What to do
Return the count of lines in the following records that include "Select", and nothing more.

Records for this exercise
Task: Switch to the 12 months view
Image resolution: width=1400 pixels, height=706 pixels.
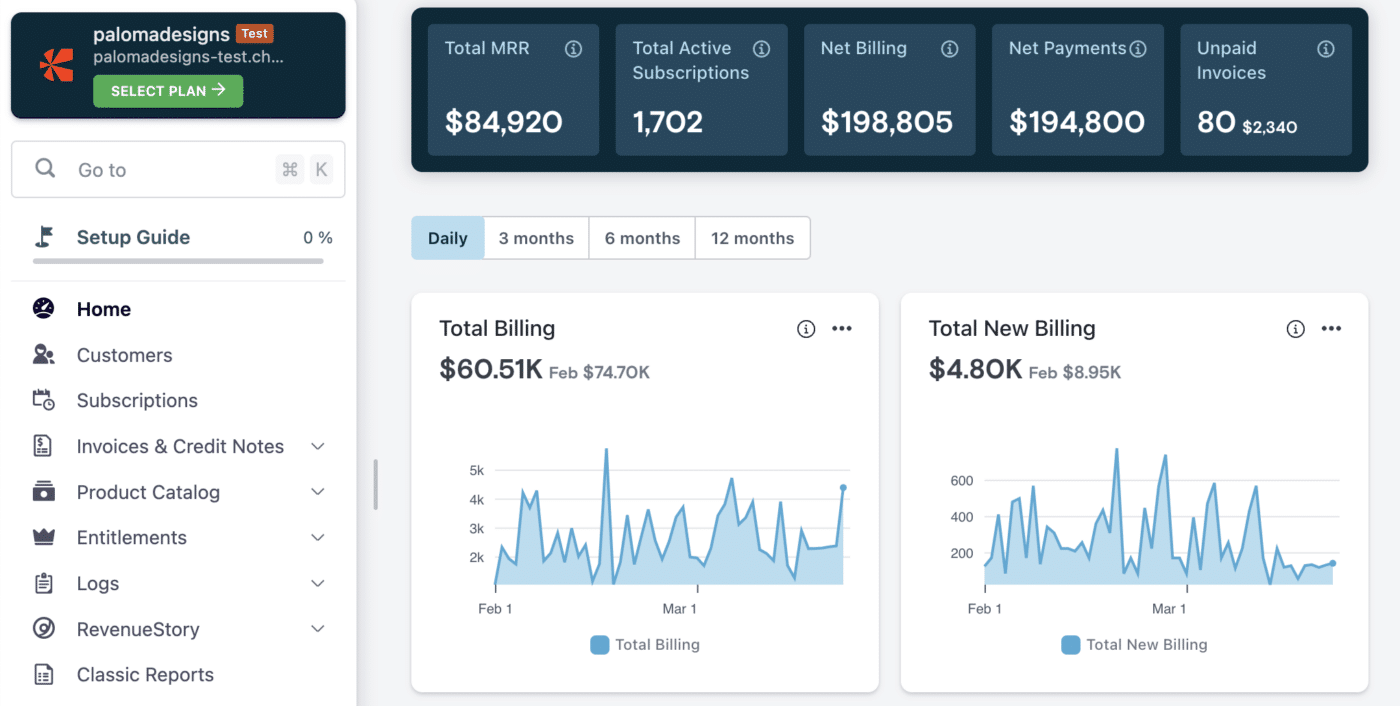Action: click(x=752, y=238)
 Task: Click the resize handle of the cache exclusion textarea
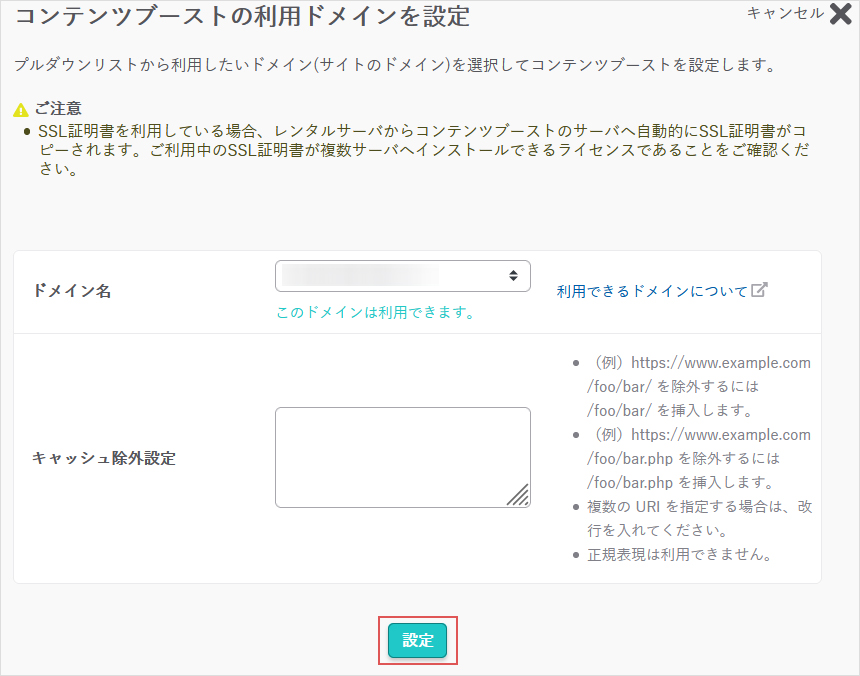click(518, 495)
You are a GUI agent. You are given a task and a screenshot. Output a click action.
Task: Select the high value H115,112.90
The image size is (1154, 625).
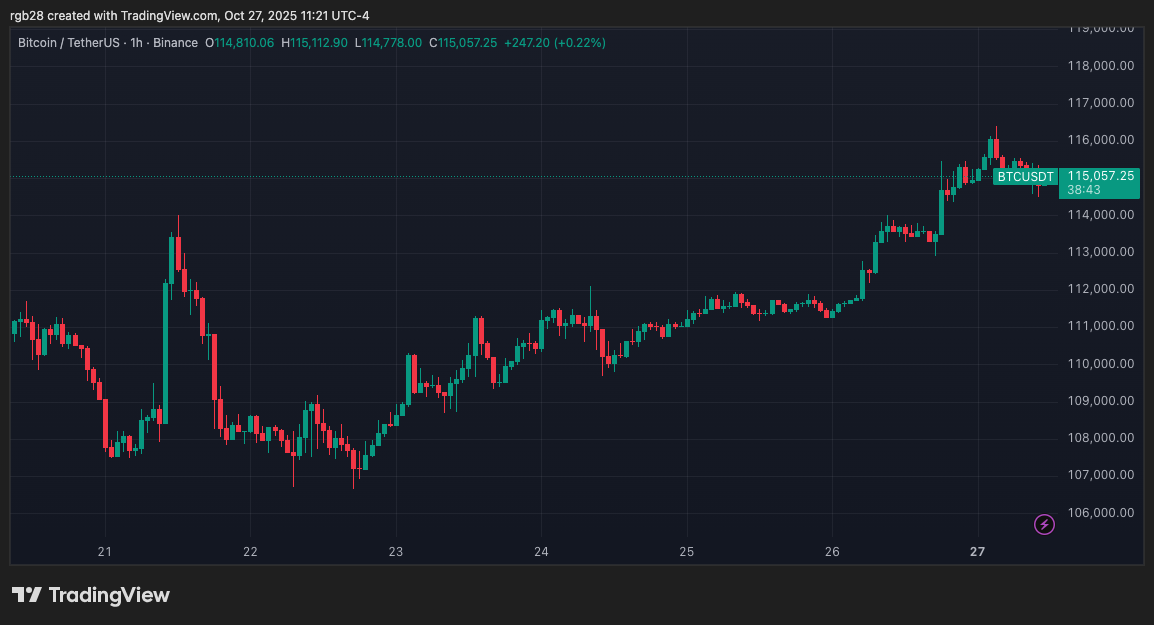coord(314,43)
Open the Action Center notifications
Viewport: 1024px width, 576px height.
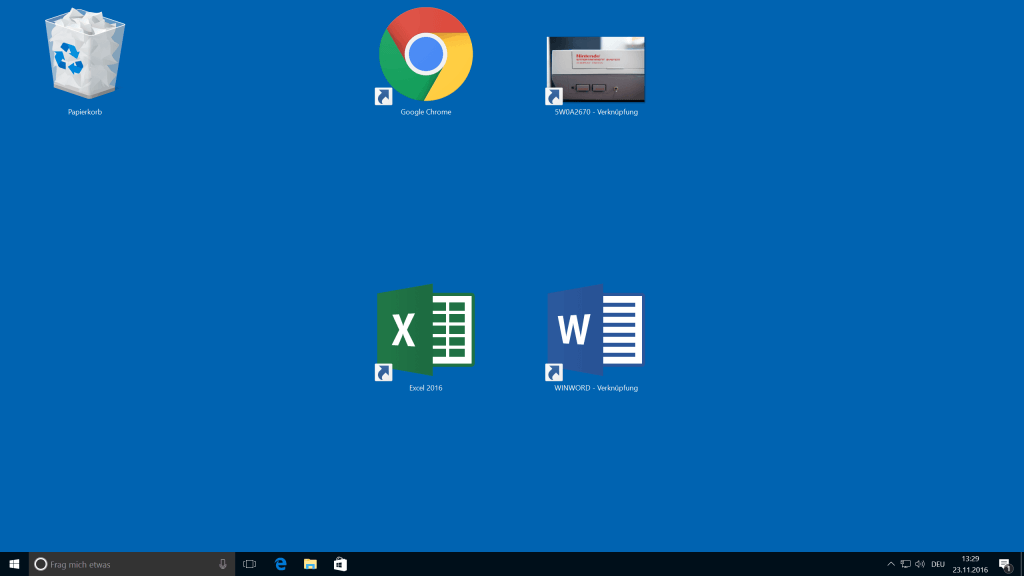(1003, 563)
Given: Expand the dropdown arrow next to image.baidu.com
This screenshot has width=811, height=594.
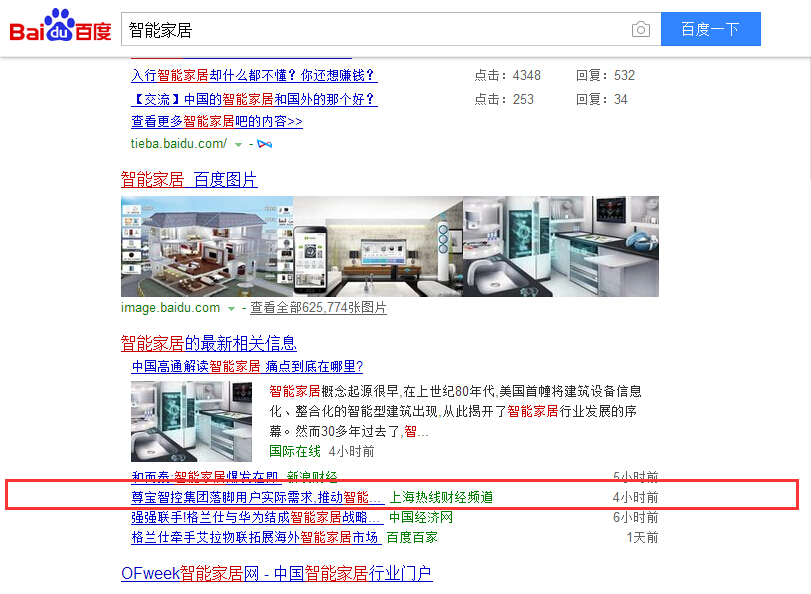Looking at the screenshot, I should coord(231,308).
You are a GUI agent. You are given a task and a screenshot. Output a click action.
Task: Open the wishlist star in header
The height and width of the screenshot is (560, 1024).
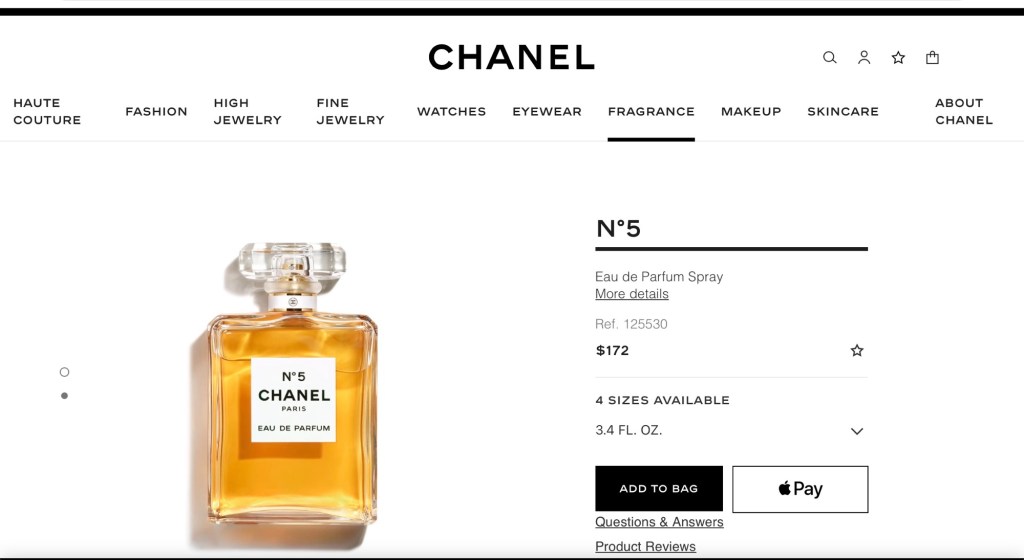[899, 57]
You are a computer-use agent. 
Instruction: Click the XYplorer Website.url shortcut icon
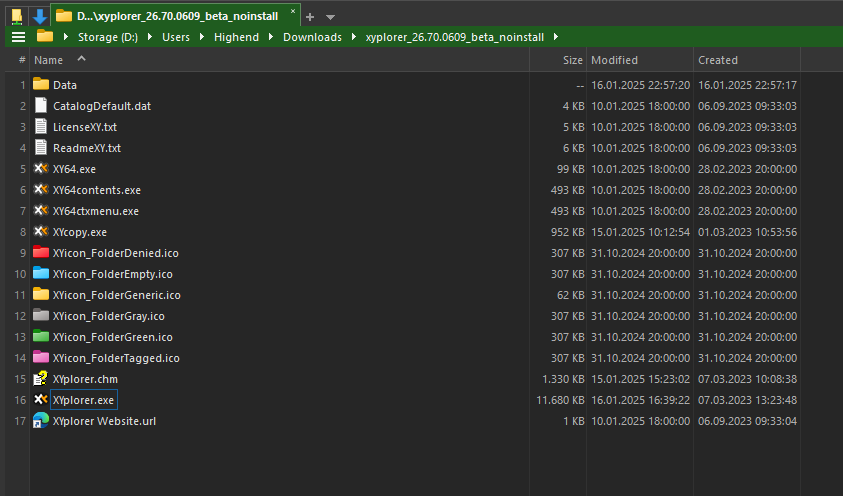41,421
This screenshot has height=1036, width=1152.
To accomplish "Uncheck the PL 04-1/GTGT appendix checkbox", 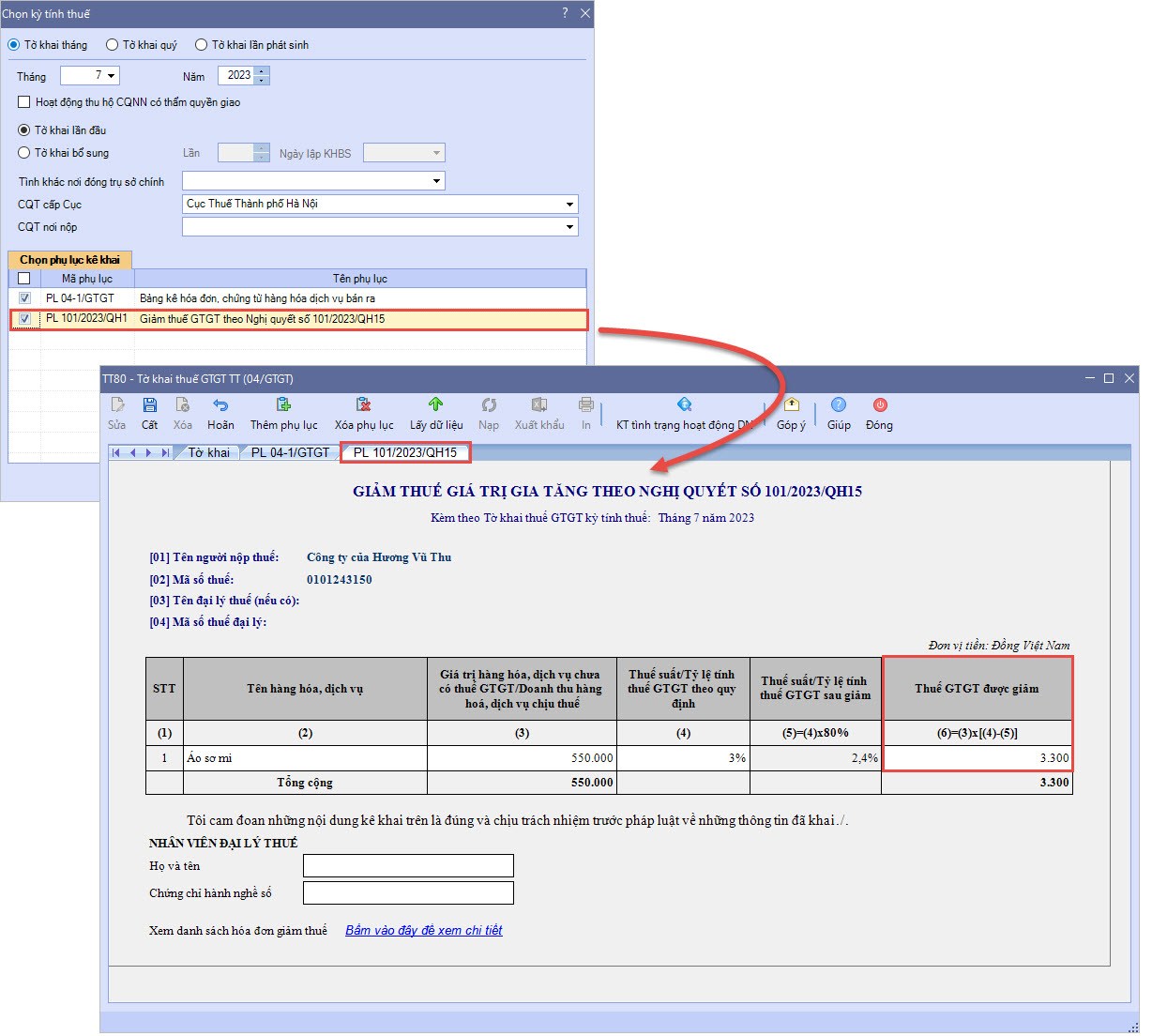I will tap(24, 298).
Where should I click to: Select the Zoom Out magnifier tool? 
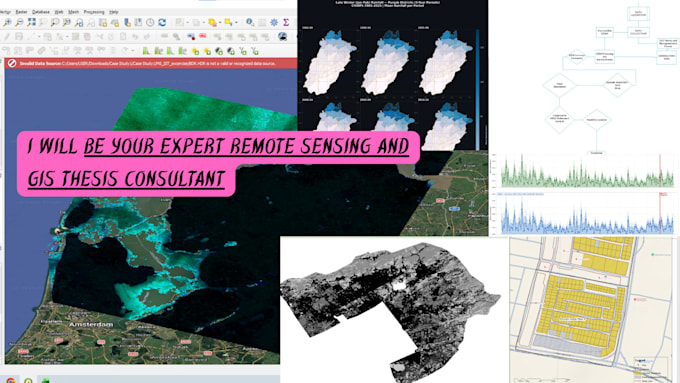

Solution for this task
2